▶ **REQUIRED WORK**
What is needed here is an exact copy of every record below.
----------
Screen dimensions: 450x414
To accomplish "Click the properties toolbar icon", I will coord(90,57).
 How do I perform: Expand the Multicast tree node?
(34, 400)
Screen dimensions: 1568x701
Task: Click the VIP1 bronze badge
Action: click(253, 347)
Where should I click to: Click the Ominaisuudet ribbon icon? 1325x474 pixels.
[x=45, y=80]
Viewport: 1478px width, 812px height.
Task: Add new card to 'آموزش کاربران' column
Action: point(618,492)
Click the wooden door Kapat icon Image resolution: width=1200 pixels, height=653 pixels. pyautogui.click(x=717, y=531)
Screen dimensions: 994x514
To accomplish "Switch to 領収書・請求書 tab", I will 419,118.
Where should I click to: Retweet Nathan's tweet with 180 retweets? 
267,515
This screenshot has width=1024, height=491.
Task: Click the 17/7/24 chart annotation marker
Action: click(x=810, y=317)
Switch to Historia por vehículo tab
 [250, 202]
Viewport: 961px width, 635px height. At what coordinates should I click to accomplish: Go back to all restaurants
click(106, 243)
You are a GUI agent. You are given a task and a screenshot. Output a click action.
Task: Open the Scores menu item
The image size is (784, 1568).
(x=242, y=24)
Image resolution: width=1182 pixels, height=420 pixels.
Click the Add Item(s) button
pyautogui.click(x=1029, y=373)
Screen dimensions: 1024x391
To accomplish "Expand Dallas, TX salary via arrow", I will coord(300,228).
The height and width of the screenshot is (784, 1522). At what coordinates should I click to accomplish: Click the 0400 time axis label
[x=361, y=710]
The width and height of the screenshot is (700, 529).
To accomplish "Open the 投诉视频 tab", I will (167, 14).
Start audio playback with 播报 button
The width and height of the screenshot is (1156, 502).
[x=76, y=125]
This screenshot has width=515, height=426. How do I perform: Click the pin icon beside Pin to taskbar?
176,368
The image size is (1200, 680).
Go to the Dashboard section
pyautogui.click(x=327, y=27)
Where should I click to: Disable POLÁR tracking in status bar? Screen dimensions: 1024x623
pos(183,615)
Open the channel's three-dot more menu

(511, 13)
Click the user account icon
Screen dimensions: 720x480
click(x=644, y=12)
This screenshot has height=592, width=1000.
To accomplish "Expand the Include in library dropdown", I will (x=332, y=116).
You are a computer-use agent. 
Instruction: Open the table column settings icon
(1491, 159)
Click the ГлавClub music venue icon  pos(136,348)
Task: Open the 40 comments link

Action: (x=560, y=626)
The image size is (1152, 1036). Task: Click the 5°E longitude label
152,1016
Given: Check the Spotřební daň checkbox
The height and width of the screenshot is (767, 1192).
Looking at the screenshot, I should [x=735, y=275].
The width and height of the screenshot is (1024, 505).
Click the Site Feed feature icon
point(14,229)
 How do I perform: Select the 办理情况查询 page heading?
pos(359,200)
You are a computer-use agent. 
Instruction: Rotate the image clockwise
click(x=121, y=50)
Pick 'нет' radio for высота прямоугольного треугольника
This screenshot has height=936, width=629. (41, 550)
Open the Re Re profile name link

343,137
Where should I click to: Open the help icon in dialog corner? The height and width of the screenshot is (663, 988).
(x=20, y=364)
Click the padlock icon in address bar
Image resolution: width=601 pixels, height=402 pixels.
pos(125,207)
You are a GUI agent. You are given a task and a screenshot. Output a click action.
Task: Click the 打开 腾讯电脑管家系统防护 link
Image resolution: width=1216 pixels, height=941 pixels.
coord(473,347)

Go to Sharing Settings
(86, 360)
----------
▶ **EXERCISE OUTPUT**
Screen dimensions: 450x414
To accomplish "Click the properties toolbar icon", I will coord(90,57).
 How do I perform: Expand the Multicast tree node?
(34, 400)
Screen dimensions: 1568x701
Task: Click the VIP1 bronze badge
Action: click(253, 347)
Where should I click to: Click the Ominaisuudet ribbon icon? 1325x474 pixels.
[x=45, y=80]
Viewport: 1478px width, 812px height.
Task: Add new card to 'آموزش کاربران' column
Action: point(618,492)
Click the wooden door Kapat icon Image resolution: width=1200 pixels, height=653 pixels. pyautogui.click(x=717, y=531)
Screen dimensions: 994x514
To accomplish "Switch to 領収書・請求書 tab", I will 419,118.
Where should I click to: Retweet Nathan's tweet with 180 retweets? 
267,515
This screenshot has width=1024, height=491.
Task: Click the 17/7/24 chart annotation marker
Action: click(x=810, y=317)
Switch to Historia por vehículo tab
 [250, 202]
Viewport: 961px width, 635px height. At what coordinates should I click to accomplish: Go back to all restaurants
click(106, 243)
You are a GUI agent. You are given a task and a screenshot. Output a click action.
Task: Open the Scores menu item
The image size is (784, 1568).
(x=242, y=24)
Image resolution: width=1182 pixels, height=420 pixels.
Click the Add Item(s) button
pyautogui.click(x=1029, y=373)
Screen dimensions: 1024x391
To accomplish "Expand Dallas, TX salary via arrow", I will coord(300,228).
The height and width of the screenshot is (784, 1522). At what coordinates should I click to accomplish: Click the 0400 time axis label
[x=361, y=710]
The width and height of the screenshot is (700, 529).
To accomplish "Open the 投诉视频 tab", I will (167, 14).
Start audio playback with 播报 button
The width and height of the screenshot is (1156, 502).
[x=76, y=125]
This screenshot has width=515, height=426. How do I perform: Click the pin icon beside Pin to taskbar?
176,368
The image size is (1200, 680).
Go to the Dashboard section
pyautogui.click(x=327, y=27)
Where should I click to: Disable POLÁR tracking in status bar? Screen dimensions: 1024x623
pos(183,615)
Open the channel's three-dot more menu

(511, 13)
Click the user account icon
Screen dimensions: 720x480
click(x=644, y=12)
This screenshot has height=592, width=1000.
To accomplish "Expand the Include in library dropdown", I will (x=332, y=116).
You are a computer-use agent. 
Instruction: Open the table column settings icon
(1491, 159)
Click the ГлавClub music venue icon  pos(136,348)
Task: Open the 40 comments link

Action: (x=560, y=626)
The image size is (1152, 1036). Task: Click the 5°E longitude label
152,1016
Given: Check the Spotřební daň checkbox
The height and width of the screenshot is (767, 1192).
Looking at the screenshot, I should [x=735, y=275].
The width and height of the screenshot is (1024, 505).
Click the Site Feed feature icon
point(14,229)
 How do I perform: Select the 办理情况查询 page heading?
pos(359,200)
You are a computer-use agent. 
Instruction: Rotate the image clockwise
click(x=121, y=50)
Pick 'нет' radio for высота прямоугольного треугольника
This screenshot has height=936, width=629. (41, 550)
Open the Re Re profile name link

343,137
Where should I click to: Open the help icon in dialog corner? The height and width of the screenshot is (663, 988).
(x=20, y=364)
Click the padlock icon in address bar
Image resolution: width=601 pixels, height=402 pixels.
pos(125,207)
You are a GUI agent. You are given a task and a screenshot. Output a click action.
Task: Click the 打开 腾讯电脑管家系统防护 link
Image resolution: width=1216 pixels, height=941 pixels.
coord(473,347)

Go to Sharing Settings
(86, 360)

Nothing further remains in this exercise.